Join Jan Kabili for an in-depth discussion in this video Cropping, part of Learning Lightroom 6 and Lightroom CC.
- [Voiceover] Cropping is a useful way to improve the composition of a photo, to remove unwanted content at the edges of a photo, or to just change the aspect ratio of a photo to fit your output requirements. In this case I'd like to eliminate the dark vignetting at the left corners of the image and some of the distracting content down here at the bottom of the photo. I'm going to close the film strip to give myself more room to work. To access the crop tool in the develop module I can either go to the tool strip and click on the crop tool here, or I could just press "r" on my keyboard, from here in the develop module or from any module.
That selects the crop tool and drops down this panel of crop and straighten options. I'll move over any of the edges of the bounding box that appears around the photo, and I'll drag toward the center of the photo. As you can see, that's moving all of the edges of the bounding box. I'm moving that box until I no longer have that distracting content around the edges. Now I want to position the photo in the box so that I'm keeping the part of the photo that I like. To do that, I'll click inside the bounding box and I'll drag.
Notice that the photo is moving, not the bounding box. So don't let that surprise you. Sometimes you may want to switch the orientation of the crop bounding box. to make a vertical crop rather than a horizontal. To do that, just press the "x" key on the keyboard. So there is the vertical bounding box. If I want to go back to a horizontal bounding box, I'll click the "x" again. Now I need to resize and reposition the bounding box again. So, I'll click on a corner of the box this time and drag, and I'll drag down this way as well.
You may have noticed that as I changed the size of the bounding box, it stayed in the same aspect ratio of height to width. That happens to be a 2x3 aspect ratio because that's the aspect ratio that my camera used to shoot the photo. I don't have to use a crop that's the same ratio as the original photo. I can change that if I want by going over to the crop and straighten panel and using this drop-down menu. Here I can choose from a number of other common aspect ratios, like 5x7 or 4x3 or 16x9.
Let's give that one a try. That's a kind of a panoramic aspect ratio that sometimes looks good on landscape photos. If I don't care about maintaining any particular aspect ratio, I can unlock the little lock here in the crop and straighten panel by clicking on the lock. Now, when I drag any of the edges, only that edge moves and I have complete freedom to fashion the bounding box as I would like it to be. You've probably noticed that their is a faint overlay inside of the crop bounding box.

» **MATERIAL SHOWN**
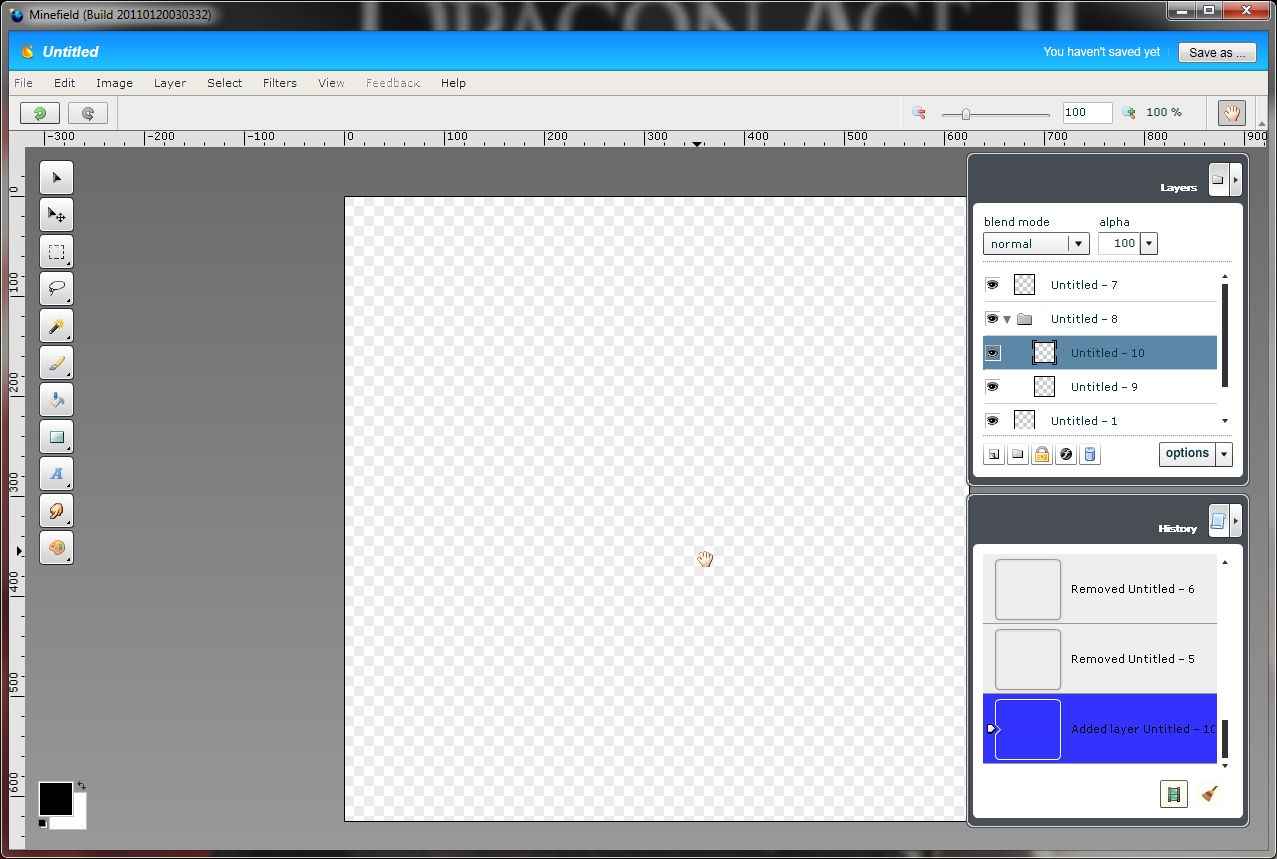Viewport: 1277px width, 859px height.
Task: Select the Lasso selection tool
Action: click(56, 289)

* * *

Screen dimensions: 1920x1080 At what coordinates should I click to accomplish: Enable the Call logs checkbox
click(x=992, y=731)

» **GOALS**
[a] Using the cropping transcript, answer these:
(i) Which key switches the crop bounding box between vertical and horizontal orientation?
(ii) What aspect ratio did the camera use to shoot the photo?
(iii) Which key can be pressed to access the crop tool?
[b] From the cropping transcript, extract the passage starting with "Notice that the" and going on through "way as well.".
Answer from the cropping transcript alone, not from the entries.

» **SOLUTION LIST**
[a]
(i) The "x" key.
(ii) A 2x3 aspect ratio.
(iii) The "r" key.

[b]
Notice that the photo is moving, not the bounding box. So don't let that surprise you. Sometimes you may want to switch the orientation of the crop bounding box. to make a vertical crop rather than a horizontal. To do that, just press the "x" key on the keyboard. So there is the vertical bounding box. If I want to go back to a horizontal bounding box, I'll click the "x" again. Now I need to resize and reposition the bounding box again. So, I'll click on a corner of the box this time and drag, and I'll drag down this way as well.